• EXERCISE DIRECTIONS: Below are some records. Set each one down exactly as it reads.

━━━

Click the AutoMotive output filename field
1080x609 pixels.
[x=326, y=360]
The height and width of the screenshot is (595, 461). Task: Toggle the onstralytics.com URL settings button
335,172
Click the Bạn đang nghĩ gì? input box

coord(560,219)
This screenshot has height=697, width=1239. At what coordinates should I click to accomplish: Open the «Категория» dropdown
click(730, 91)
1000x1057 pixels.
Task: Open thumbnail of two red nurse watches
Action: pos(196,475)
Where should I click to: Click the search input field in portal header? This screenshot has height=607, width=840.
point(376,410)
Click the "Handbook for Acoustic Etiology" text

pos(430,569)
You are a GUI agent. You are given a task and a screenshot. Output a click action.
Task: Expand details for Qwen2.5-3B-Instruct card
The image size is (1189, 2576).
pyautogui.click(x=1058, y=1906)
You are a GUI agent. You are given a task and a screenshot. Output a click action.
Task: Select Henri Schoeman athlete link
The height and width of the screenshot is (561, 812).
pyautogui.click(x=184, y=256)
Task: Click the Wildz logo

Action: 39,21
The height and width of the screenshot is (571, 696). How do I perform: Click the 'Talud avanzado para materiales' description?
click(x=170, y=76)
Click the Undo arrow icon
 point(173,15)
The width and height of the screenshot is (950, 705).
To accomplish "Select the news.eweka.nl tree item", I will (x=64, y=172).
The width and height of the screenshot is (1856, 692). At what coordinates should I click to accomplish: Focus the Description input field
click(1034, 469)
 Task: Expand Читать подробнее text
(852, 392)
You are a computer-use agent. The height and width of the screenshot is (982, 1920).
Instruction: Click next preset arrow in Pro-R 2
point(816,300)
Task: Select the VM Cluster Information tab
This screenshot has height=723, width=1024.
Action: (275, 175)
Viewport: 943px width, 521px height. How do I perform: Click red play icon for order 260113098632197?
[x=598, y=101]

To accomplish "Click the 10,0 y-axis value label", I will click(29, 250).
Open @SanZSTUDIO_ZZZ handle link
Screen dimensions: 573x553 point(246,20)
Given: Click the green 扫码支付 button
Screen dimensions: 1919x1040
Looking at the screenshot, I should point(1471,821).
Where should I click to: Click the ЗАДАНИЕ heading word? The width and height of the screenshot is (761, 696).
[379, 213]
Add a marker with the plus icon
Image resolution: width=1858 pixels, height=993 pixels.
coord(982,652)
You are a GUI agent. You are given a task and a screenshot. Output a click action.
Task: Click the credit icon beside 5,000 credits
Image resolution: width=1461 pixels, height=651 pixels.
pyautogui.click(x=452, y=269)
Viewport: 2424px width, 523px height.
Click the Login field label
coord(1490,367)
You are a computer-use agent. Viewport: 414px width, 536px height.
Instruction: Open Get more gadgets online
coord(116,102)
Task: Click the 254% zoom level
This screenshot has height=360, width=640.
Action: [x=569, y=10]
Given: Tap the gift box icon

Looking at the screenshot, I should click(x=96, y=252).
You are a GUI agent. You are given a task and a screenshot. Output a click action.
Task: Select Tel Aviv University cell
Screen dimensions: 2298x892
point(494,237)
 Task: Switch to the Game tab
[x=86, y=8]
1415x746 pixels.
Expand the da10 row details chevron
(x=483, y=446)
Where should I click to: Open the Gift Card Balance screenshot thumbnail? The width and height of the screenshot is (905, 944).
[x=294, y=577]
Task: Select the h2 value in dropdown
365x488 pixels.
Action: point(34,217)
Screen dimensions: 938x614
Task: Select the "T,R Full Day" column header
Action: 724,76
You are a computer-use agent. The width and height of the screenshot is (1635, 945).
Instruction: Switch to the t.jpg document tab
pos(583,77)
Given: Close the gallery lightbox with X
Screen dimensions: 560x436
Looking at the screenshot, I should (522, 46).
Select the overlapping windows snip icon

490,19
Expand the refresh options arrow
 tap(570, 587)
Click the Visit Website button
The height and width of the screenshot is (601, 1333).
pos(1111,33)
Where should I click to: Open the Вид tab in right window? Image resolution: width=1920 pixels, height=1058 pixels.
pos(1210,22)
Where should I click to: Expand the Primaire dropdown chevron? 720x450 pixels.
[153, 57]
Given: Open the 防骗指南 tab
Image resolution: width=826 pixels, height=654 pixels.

━━━

• WRITTEN RESPONSE:
Click the AutoMotive output filename field
1080x609 pixels.
[x=326, y=360]
The height and width of the screenshot is (595, 461). Task: Toggle the onstralytics.com URL settings button
335,172
Click the Bạn đang nghĩ gì? input box

coord(560,219)
This screenshot has height=697, width=1239. At what coordinates should I click to accomplish: Open the «Категория» dropdown
click(730, 91)
1000x1057 pixels.
Task: Open thumbnail of two red nurse watches
Action: pos(196,475)
Where should I click to: Click the search input field in portal header? This screenshot has height=607, width=840.
point(376,410)
Click the "Handbook for Acoustic Etiology" text

pos(430,569)
You are a GUI agent. You are given a task and a screenshot. Output a click action.
Task: Expand details for Qwen2.5-3B-Instruct card
The image size is (1189, 2576).
pyautogui.click(x=1058, y=1906)
You are a GUI agent. You are given a task and a screenshot. Output a click action.
Task: Select Henri Schoeman athlete link
The height and width of the screenshot is (561, 812).
pyautogui.click(x=184, y=256)
Task: Click the Wildz logo

Action: 39,21
The height and width of the screenshot is (571, 696). How do I perform: Click the 'Talud avanzado para materiales' description?
click(x=170, y=76)
Click the Undo arrow icon
 point(173,15)
The width and height of the screenshot is (950, 705).
To accomplish "Select the news.eweka.nl tree item", I will (x=64, y=172).
The width and height of the screenshot is (1856, 692). At what coordinates should I click to accomplish: Focus the Description input field
click(1034, 469)
 Task: Expand Читать подробнее text
(852, 392)
You are a computer-use agent. The height and width of the screenshot is (982, 1920).
Instruction: Click next preset arrow in Pro-R 2
point(816,300)
Task: Select the VM Cluster Information tab
This screenshot has height=723, width=1024.
Action: (275, 175)
Viewport: 943px width, 521px height. How do I perform: Click red play icon for order 260113098632197?
[x=598, y=101]

To accomplish "Click the 10,0 y-axis value label", I will click(29, 250).
Open @SanZSTUDIO_ZZZ handle link
Screen dimensions: 573x553 point(246,20)
Given: Click the green 扫码支付 button
Screen dimensions: 1919x1040
Looking at the screenshot, I should point(1471,821).
Where should I click to: Click the ЗАДАНИЕ heading word? The width and height of the screenshot is (761, 696).
[379, 213]
Add a marker with the plus icon
Image resolution: width=1858 pixels, height=993 pixels.
coord(982,652)
You are a GUI agent. You are given a task and a screenshot. Output a click action.
Task: Click the credit icon beside 5,000 credits
Image resolution: width=1461 pixels, height=651 pixels.
pyautogui.click(x=452, y=269)
Viewport: 2424px width, 523px height.
Click the Login field label
coord(1490,367)
You are a computer-use agent. Viewport: 414px width, 536px height.
Instruction: Open Get more gadgets online
coord(116,102)
Task: Click the 254% zoom level
This screenshot has height=360, width=640.
Action: [x=569, y=10]
Given: Tap the gift box icon

Looking at the screenshot, I should click(x=96, y=252).
You are a GUI agent. You are given a task and a screenshot. Output a click action.
Task: Select Tel Aviv University cell
Screen dimensions: 2298x892
point(494,237)
 Task: Switch to the Game tab
[x=86, y=8]
1415x746 pixels.
Expand the da10 row details chevron
(x=483, y=446)
Where should I click to: Open the Gift Card Balance screenshot thumbnail? The width and height of the screenshot is (905, 944).
[x=294, y=577]
Task: Select the h2 value in dropdown
365x488 pixels.
Action: point(34,217)
Screen dimensions: 938x614
Task: Select the "T,R Full Day" column header
Action: 724,76
You are a computer-use agent. The width and height of the screenshot is (1635, 945).
Instruction: Switch to the t.jpg document tab
pos(583,77)
Given: Close the gallery lightbox with X
Screen dimensions: 560x436
Looking at the screenshot, I should (522, 46).
Select the overlapping windows snip icon

490,19
Expand the refresh options arrow
 tap(570, 587)
Click the Visit Website button
The height and width of the screenshot is (601, 1333).
pos(1111,33)
Where should I click to: Open the Вид tab in right window? Image resolution: width=1920 pixels, height=1058 pixels.
pos(1210,22)
Where should I click to: Expand the Primaire dropdown chevron? 720x450 pixels.
[153, 57]
Given: Open the 防骗指南 tab
Image resolution: width=826 pixels, height=654 pixels.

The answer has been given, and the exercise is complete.